With a career spanning over ten years, the originality and diverse skills of Hannah Kumari aim to amplify the voices of women and break down certain stereotypes.
Showcasing diverse experiences, including her own, ENG-ER-LAND is an insightful narrative of overlooked issues within football.
Although there is a blend of culture, sport and discrimination, ENG-ER-LAND remains grounded, relatable and intimate.
The humour of Lizzie, her obsession with Coventry City FC and the excitement of a matchday leave you feeling so engrossed in the play.
DESIblitz had the pleasure of watching ENG-ER-LAND unfold and spoke to Hannah Kumari about certain aspects that she addresses in it.
An Impactful Plot
In the wake of the 2020 Black Lives Matter (BLM) protests, Hannah Kumari wrote ENG-ER-LAND. This is after seeing football fans acting in a very anti-social manner.

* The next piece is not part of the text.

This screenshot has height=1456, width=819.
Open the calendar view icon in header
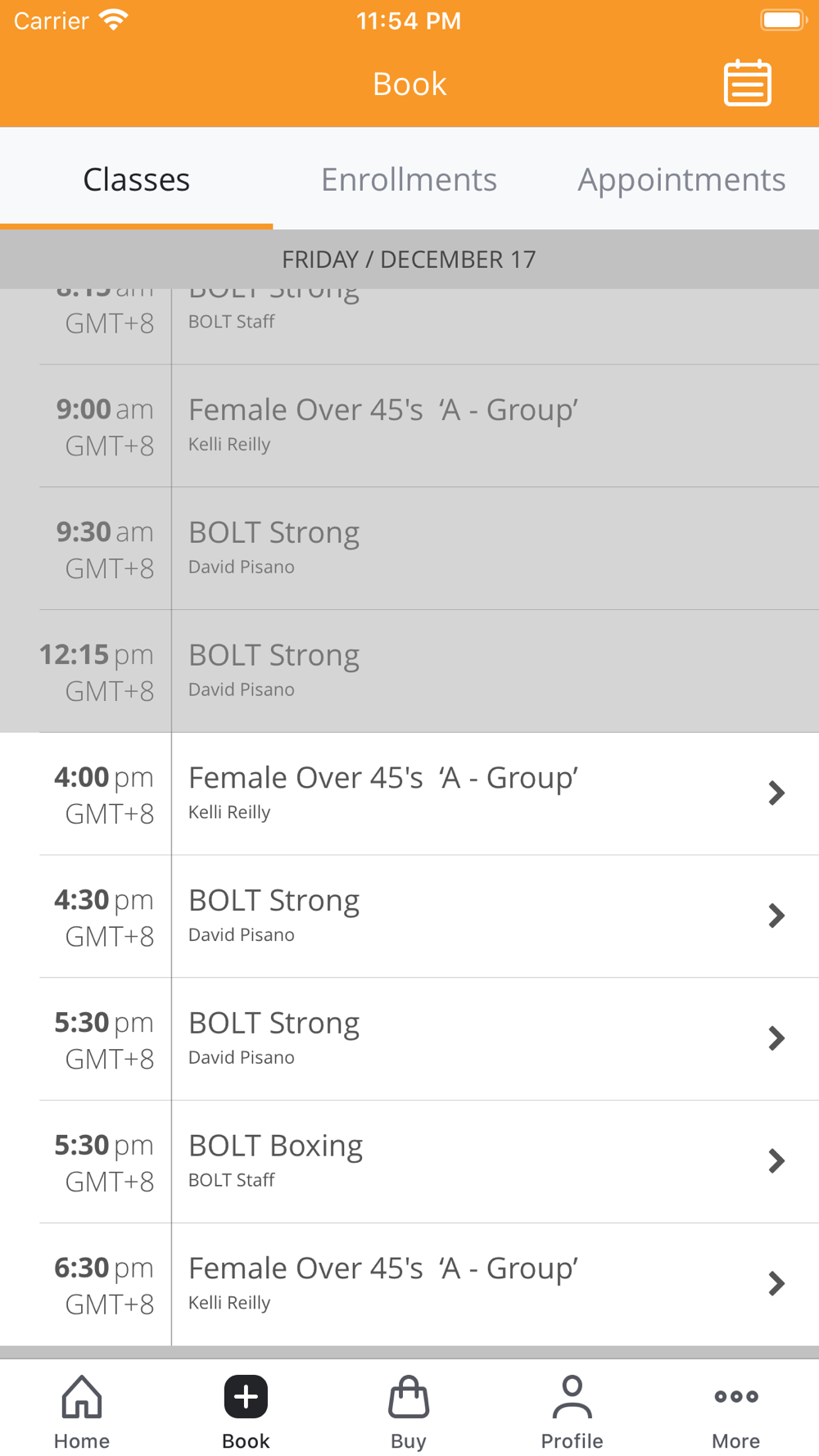[747, 84]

The protests also played a massive role in the titling of the play as Hannah states:
“The name came from a Facebook post I did in June 2020. I shared a video from The Standard of hundreds of people filling the streets around the Houses of Parliament to ‘guard’ statues.
“It was part of a counter-demonstration against anti-racism protests.
“In the post, I explained that the people in the video were ‘chanting ENG-ER-LAND and throwing stuff at police’. It felt like a good title for the play.”
Feeling frustrated, angry and sad about the contrasting emotions towards racism, she felt compelled to reflect on her own experiences.
As a mixed heritage teenager growing up, Hannah was exposed to the aggressive and discriminatory attitudes of certain people, including football fans:
“I’ve heard different things over the years.”
“The incident that most stands out from my childhood is hearing Ian Wright being severely racially abused at a friendly match at Ibrox.”
Hannah’s character, Lizzie, and her confrontations with racism and identity are at the forefront from the get-go.
Her early interactions with her friends amplify the kind of crisis Lizzie is going through as a mixed heritage teenager.
Whilst waiting for her friends to meet her, she sees the most popular girl in school with her mates starting to approach her.
As a typical teenage girl would, Lizzie gets nervous as she wants to make a good impression.
But, as the popular girl toys alongside Lizzie with microaggressions and brashness, she ends the difficult interaction with a condescending hug and a racial remark.
Confused by the conversation itself, Lizzie seems more overwhelmed with the lack of defence her other friends gave her. This sets the tone for the rest of the play.
However, she treats the audience as her friends, adding an interactive element to ENG-ER-LAND.
It makes the audience’s relationship with Lizzie stronger, wanting to help with her fragile moments whilst embracing her colourful personality as a whole.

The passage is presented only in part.